■ Items listed in a dataset:
Start of Block

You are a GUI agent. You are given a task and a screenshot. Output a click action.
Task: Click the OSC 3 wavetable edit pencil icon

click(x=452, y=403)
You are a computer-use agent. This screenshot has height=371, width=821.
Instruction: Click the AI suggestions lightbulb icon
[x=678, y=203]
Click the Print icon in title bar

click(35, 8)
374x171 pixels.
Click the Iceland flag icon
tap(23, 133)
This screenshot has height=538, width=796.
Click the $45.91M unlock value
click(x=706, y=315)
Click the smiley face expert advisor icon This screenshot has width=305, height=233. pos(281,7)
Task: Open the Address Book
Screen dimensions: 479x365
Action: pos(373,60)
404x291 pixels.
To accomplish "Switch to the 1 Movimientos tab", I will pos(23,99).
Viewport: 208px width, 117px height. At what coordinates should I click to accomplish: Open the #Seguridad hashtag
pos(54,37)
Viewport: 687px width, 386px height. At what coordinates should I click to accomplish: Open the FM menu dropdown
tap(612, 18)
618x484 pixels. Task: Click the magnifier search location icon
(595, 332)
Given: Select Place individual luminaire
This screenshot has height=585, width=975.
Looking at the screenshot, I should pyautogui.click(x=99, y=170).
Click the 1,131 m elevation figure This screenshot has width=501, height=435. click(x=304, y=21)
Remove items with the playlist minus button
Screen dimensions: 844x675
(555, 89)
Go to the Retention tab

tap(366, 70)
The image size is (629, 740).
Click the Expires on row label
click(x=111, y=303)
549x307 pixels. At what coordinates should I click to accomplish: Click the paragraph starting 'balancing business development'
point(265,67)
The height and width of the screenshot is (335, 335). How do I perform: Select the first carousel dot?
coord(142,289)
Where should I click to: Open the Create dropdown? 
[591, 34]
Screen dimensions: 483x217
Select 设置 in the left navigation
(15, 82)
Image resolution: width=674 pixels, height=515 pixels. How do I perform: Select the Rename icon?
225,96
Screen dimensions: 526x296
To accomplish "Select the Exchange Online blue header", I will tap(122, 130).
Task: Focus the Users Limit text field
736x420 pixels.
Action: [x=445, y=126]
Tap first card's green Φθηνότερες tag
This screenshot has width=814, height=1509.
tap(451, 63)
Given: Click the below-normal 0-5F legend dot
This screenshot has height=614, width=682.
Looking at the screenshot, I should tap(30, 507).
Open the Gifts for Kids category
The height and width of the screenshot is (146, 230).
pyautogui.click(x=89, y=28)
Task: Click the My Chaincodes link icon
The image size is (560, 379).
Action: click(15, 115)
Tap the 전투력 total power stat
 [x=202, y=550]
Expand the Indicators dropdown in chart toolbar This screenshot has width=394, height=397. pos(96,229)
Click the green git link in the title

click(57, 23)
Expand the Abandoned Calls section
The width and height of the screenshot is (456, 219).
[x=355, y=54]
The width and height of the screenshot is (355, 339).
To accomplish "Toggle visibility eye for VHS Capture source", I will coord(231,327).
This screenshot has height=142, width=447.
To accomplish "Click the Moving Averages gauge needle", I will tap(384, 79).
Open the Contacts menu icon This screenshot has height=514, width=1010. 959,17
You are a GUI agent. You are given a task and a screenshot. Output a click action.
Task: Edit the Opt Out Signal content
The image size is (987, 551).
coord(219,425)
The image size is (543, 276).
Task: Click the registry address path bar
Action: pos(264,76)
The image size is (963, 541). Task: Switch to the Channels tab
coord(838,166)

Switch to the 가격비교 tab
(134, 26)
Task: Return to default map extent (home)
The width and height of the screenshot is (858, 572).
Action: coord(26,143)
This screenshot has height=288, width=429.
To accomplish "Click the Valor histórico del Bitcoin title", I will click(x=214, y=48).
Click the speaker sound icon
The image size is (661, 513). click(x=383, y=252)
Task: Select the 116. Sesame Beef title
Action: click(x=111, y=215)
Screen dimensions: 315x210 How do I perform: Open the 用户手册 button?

End of Block

■ Task statement: Retype every entry exactly.

■ Reply to the task:
You are a GUI agent. You are given a task and a screenshot. Output a click action.
Task: Click the OSC 3 wavetable edit pencil icon

click(x=452, y=403)
You are a computer-use agent. This screenshot has height=371, width=821.
Instruction: Click the AI suggestions lightbulb icon
[x=678, y=203]
Click the Print icon in title bar

click(35, 8)
374x171 pixels.
Click the Iceland flag icon
tap(23, 133)
This screenshot has height=538, width=796.
Click the $45.91M unlock value
click(x=706, y=315)
Click the smiley face expert advisor icon This screenshot has width=305, height=233. pos(281,7)
Task: Open the Address Book
Screen dimensions: 479x365
Action: pos(373,60)
404x291 pixels.
To accomplish "Switch to the 1 Movimientos tab", I will pos(23,99).
Viewport: 208px width, 117px height. At what coordinates should I click to accomplish: Open the #Seguridad hashtag
pos(54,37)
Viewport: 687px width, 386px height. At what coordinates should I click to accomplish: Open the FM menu dropdown
tap(612, 18)
618x484 pixels. Task: Click the magnifier search location icon
(595, 332)
Given: Select Place individual luminaire
This screenshot has height=585, width=975.
Looking at the screenshot, I should pyautogui.click(x=99, y=170).
Click the 1,131 m elevation figure This screenshot has width=501, height=435. click(x=304, y=21)
Remove items with the playlist minus button
Screen dimensions: 844x675
(555, 89)
Go to the Retention tab

tap(366, 70)
The image size is (629, 740).
Click the Expires on row label
click(x=111, y=303)
549x307 pixels. At what coordinates should I click to accomplish: Click the paragraph starting 'balancing business development'
point(265,67)
The height and width of the screenshot is (335, 335). How do I perform: Select the first carousel dot?
coord(142,289)
Where should I click to: Open the Create dropdown? 
[591, 34]
Screen dimensions: 483x217
Select 设置 in the left navigation
(15, 82)
Image resolution: width=674 pixels, height=515 pixels. How do I perform: Select the Rename icon?
225,96
Screen dimensions: 526x296
To accomplish "Select the Exchange Online blue header", I will tap(122, 130).
Task: Focus the Users Limit text field
736x420 pixels.
Action: [x=445, y=126]
Tap first card's green Φθηνότερες tag
This screenshot has width=814, height=1509.
tap(451, 63)
Given: Click the below-normal 0-5F legend dot
This screenshot has height=614, width=682.
Looking at the screenshot, I should tap(30, 507).
Open the Gifts for Kids category
The height and width of the screenshot is (146, 230).
pyautogui.click(x=89, y=28)
Task: Click the My Chaincodes link icon
The image size is (560, 379).
Action: click(15, 115)
Tap the 전투력 total power stat
 [x=202, y=550]
Expand the Indicators dropdown in chart toolbar This screenshot has width=394, height=397. pos(96,229)
Click the green git link in the title

click(57, 23)
Expand the Abandoned Calls section
The width and height of the screenshot is (456, 219).
[x=355, y=54]
The width and height of the screenshot is (355, 339).
To accomplish "Toggle visibility eye for VHS Capture source", I will coord(231,327).
This screenshot has height=142, width=447.
To accomplish "Click the Moving Averages gauge needle", I will tap(384, 79).
Open the Contacts menu icon This screenshot has height=514, width=1010. 959,17
You are a GUI agent. You are given a task and a screenshot. Output a click action.
Task: Edit the Opt Out Signal content
The image size is (987, 551).
coord(219,425)
The image size is (543, 276).
Task: Click the registry address path bar
Action: pos(264,76)
The image size is (963, 541). Task: Switch to the Channels tab
coord(838,166)

Switch to the 가격비교 tab
(134, 26)
Task: Return to default map extent (home)
The width and height of the screenshot is (858, 572).
Action: coord(26,143)
This screenshot has height=288, width=429.
To accomplish "Click the Valor histórico del Bitcoin title", I will click(x=214, y=48).
Click the speaker sound icon
The image size is (661, 513). click(x=383, y=252)
Task: Select the 116. Sesame Beef title
Action: click(x=111, y=215)
Screen dimensions: 315x210 How do I perform: Open the 用户手册 button?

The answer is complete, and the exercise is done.